Contrary to popular belief, many of the supplier bankruptcies of late have not been limited to the hard-hit domestic automotive industry. Even chemical suppliers are getting caught in the perfect storm of borrowing challenges and reduced customer demand. Consider how Tronox, an Oklahoma City-based chemical company, recently filed for bankruptcy protection according to a story in the Wall Street Journal (registration and subscription required). But Tronox is actually one of the lucky bankrupt suppliers. Unlike many faced with outright immediate liquidation, they were able to obtain "about $125 million in so-called debtor-in-possession financing from a group led by Credit Suisse," according to the above-linked story. "Those funds will be used to help the company stay afloat long enough for an orderly wind-down of operations, whether that is through the sale or closure of various assets, according to people familiar with the matter."
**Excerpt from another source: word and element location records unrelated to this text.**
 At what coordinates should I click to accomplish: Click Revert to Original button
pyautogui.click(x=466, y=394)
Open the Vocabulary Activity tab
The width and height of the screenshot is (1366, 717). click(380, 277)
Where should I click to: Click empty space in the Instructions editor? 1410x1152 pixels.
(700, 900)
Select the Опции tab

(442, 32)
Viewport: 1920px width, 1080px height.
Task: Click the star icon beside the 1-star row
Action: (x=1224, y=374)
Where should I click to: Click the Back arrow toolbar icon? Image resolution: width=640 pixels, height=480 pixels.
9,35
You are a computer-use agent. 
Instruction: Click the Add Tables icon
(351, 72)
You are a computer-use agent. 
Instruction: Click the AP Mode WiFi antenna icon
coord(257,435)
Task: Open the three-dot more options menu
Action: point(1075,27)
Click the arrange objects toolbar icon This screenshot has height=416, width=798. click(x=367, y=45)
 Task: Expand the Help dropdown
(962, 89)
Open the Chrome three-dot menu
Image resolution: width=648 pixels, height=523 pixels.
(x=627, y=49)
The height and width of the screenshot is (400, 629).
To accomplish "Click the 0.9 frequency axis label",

Still, it would be an overstatement to say that debtor in possession (DIP) financing is making a comeback. The Journal notes that "since the summer, such lending has largely dried up as part of an overall credit crunch ... [but] now this market is opening up as some bankruptcy loans, like that of Tronox, are being assumed by the company's prebankruptcy lenders. But their incentive isn't to rehabilitate companies, but rather to keep them afloat long enough to find a buyer ... Such loans, called 'defensive DIPs,' or 'DIPs of necessity,' by bankruptcy insiders, are often very short term with restrictions or demands for a quick auction process followed by liquidation. One recent example is electronics retailer Circuit City, which filed for bankruptcy protection in mid-November. The company said Friday it must find a buyer by next week or it will begin to liquidate its remaining stores.
Is the re-emergence of this new type of DIP a positive occurrence from a supply risk perspective? The answer, unfortunately, is no. Suppliers are much more likely to face eventual liquidation in this environment than being able to restructure and emerge from bankruptcy even with this new type of financing available. Which is why it's more important than ever to proactively invest in systems and processes to detect potential supplier financial viability issues and take action before it's too late.